Learning about Rwanda’s actions quickly reminded me about Durango’s ongoing plastic bag battle. In Durango, the idea isn’t to ban plastic bags. Instead, the city council recently voted to charge consumers 10 cents per plastic bag that they use at four grocery stores. The action has incited strong emotion, a lot of letters to the editor and a push back by a group that garnered enough signatures to force the issue to be on the November ballot. The reasons for the opposition are myriad. But I wonder if, like in Rwanda, plastic bags were piled dozens high and feet thick in the river, choking to death many species of fish, causing flooding on farms and backing up sewer systems so that when you flushed your toilet everything came right back at you, a fee (or outright ban) would drive home the points that its supporters have been making.

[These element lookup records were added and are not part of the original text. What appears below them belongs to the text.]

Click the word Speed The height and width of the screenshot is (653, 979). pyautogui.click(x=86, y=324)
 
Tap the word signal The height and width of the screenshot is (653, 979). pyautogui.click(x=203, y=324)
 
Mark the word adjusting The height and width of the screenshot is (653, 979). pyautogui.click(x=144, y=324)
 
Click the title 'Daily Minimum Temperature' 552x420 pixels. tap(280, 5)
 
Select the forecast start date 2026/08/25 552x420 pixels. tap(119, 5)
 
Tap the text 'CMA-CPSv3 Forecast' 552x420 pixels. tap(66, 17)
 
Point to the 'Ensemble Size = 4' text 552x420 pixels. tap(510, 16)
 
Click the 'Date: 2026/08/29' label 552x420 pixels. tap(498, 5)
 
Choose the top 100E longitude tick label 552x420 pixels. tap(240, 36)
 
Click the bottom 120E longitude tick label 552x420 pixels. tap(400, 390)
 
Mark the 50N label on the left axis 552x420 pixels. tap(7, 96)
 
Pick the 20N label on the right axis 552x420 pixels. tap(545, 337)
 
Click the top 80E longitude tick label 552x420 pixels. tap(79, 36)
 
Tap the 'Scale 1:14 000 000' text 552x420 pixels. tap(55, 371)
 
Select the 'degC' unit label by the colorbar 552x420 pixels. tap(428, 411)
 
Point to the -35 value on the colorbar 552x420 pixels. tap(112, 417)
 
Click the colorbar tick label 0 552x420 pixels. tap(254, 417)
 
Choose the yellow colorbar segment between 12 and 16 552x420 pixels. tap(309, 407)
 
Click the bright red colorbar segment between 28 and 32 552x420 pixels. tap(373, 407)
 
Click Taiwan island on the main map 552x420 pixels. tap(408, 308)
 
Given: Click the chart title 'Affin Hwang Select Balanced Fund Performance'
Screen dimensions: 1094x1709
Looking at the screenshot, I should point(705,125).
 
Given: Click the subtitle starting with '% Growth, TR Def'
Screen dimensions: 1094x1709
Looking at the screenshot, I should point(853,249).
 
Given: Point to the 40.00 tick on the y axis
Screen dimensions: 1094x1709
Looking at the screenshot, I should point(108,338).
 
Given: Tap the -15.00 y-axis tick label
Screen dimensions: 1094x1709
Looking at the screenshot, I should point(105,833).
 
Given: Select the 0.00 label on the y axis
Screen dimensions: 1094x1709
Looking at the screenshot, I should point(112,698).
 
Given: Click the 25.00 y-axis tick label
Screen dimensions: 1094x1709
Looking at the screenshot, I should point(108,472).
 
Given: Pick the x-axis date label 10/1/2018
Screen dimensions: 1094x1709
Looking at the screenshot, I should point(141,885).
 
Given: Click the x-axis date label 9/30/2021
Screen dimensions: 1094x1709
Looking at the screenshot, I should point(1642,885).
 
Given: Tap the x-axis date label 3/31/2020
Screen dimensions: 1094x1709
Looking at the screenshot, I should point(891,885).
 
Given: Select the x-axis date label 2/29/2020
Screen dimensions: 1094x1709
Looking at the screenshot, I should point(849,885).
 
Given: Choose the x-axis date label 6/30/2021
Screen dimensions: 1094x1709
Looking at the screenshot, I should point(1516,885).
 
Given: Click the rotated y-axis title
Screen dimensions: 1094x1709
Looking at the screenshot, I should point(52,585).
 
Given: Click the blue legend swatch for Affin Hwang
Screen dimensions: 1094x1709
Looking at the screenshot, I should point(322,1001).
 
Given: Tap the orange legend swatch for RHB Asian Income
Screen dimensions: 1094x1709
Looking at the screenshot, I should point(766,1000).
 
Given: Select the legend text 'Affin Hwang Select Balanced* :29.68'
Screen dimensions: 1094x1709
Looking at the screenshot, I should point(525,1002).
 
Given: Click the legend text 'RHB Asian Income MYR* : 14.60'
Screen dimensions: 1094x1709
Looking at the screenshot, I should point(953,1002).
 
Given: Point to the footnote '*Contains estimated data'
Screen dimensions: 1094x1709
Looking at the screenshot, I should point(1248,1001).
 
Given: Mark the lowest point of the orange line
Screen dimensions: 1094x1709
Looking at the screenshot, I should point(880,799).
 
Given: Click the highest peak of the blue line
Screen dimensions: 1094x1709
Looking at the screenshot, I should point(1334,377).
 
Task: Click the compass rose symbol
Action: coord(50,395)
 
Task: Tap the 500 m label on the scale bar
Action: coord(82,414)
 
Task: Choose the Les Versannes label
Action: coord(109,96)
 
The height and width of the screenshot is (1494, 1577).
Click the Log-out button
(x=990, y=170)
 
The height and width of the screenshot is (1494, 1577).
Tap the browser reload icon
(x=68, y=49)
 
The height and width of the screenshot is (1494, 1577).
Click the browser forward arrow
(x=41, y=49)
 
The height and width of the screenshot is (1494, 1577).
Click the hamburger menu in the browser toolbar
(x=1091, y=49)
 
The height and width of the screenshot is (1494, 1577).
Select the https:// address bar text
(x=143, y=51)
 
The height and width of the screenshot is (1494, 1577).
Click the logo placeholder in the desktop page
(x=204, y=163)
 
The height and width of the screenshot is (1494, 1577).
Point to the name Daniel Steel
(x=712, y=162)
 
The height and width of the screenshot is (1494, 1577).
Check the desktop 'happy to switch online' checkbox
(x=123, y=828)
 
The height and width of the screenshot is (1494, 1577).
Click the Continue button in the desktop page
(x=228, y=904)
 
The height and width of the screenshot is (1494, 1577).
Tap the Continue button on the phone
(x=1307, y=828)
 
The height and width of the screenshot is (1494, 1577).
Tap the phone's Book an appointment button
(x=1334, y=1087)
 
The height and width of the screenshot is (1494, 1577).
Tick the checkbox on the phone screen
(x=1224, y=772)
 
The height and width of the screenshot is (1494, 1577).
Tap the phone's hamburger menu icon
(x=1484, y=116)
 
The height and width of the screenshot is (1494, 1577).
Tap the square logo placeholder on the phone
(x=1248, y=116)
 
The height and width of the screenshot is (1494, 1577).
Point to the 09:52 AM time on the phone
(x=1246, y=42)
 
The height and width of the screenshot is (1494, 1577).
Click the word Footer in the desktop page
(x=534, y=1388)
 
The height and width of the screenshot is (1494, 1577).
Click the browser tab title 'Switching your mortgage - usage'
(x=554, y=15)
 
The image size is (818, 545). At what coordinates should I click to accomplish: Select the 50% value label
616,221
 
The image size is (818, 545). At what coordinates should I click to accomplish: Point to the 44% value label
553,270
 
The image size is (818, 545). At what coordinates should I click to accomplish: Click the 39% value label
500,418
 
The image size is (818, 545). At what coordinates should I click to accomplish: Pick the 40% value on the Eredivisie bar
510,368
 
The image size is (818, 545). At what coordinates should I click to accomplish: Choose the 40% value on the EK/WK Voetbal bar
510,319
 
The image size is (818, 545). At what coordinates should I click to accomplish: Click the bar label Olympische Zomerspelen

At the Kigali airport, I asked a Rwandan how the ban was working. By now, he said, most have accepted it, even if it has created an underground network of smugglers. At times, business owners might grumble about it because plastic bags are cheaper than paper bags, but in the end, most Rwandans, he said, embrace it because of the economic implications on development in the country. I explained to him Durango’s current plastic bag war, albeit feeling silly that we’re fighting over a seemingly small issue (when compared to, say, an ethnic war). He chuckled and said: “If it is going to be successful, it is going to be challenging.”